Only a number is wanted: how many lines in the listing contain the word "computer"?
╔══
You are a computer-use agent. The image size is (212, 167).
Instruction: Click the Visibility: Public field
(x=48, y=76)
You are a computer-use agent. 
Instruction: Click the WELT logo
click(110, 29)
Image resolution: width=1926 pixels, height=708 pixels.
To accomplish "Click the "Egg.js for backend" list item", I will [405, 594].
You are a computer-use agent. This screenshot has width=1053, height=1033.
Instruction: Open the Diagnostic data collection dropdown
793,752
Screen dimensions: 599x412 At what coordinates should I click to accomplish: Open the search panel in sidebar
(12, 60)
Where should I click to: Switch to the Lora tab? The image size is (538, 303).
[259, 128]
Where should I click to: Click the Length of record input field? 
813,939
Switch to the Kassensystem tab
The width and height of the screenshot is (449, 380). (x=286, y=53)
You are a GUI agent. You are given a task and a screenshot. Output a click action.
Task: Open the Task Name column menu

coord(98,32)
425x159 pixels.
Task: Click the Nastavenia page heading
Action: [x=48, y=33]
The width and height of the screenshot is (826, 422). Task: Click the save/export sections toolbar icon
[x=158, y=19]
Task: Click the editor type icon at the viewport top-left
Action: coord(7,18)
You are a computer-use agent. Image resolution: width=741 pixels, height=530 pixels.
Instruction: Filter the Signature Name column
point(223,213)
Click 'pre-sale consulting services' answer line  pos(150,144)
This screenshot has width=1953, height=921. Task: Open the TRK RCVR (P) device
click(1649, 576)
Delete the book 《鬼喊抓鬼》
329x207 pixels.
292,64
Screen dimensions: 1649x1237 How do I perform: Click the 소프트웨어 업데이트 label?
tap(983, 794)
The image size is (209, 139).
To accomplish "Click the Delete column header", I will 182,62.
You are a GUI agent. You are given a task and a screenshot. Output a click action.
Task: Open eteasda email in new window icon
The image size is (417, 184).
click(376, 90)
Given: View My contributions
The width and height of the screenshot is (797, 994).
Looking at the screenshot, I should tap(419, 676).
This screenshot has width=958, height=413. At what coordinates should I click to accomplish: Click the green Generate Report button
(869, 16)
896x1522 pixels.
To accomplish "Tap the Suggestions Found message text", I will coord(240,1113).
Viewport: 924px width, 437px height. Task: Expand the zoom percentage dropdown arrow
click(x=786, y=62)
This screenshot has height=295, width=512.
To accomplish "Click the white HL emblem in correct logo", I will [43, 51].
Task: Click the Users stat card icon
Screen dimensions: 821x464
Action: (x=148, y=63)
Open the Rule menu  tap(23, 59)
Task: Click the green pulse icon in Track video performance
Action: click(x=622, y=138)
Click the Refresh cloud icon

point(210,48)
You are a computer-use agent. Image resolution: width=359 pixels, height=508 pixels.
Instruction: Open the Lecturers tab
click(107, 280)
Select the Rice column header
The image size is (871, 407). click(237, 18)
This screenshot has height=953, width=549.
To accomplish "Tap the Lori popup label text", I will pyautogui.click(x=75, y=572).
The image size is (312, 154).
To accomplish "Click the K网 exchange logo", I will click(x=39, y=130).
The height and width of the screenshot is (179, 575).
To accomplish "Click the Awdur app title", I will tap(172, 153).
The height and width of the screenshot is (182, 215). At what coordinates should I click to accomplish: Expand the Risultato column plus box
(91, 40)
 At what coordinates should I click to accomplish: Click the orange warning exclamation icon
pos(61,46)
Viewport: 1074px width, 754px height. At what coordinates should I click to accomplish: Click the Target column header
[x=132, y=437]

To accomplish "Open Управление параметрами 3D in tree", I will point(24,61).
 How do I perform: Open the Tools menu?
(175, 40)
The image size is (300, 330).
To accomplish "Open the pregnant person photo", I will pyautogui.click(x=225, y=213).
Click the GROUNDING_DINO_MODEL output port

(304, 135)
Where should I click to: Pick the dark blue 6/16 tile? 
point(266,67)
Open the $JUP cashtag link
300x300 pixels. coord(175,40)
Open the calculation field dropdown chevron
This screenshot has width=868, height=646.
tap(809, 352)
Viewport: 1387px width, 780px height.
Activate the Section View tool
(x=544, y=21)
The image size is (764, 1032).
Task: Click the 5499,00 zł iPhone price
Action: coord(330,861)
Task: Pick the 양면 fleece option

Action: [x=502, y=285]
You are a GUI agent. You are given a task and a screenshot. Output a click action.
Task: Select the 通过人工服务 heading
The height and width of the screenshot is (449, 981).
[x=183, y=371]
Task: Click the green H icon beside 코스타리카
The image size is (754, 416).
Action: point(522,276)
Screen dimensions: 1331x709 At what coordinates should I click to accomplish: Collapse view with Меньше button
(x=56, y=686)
╚══
Result for this exercise – 5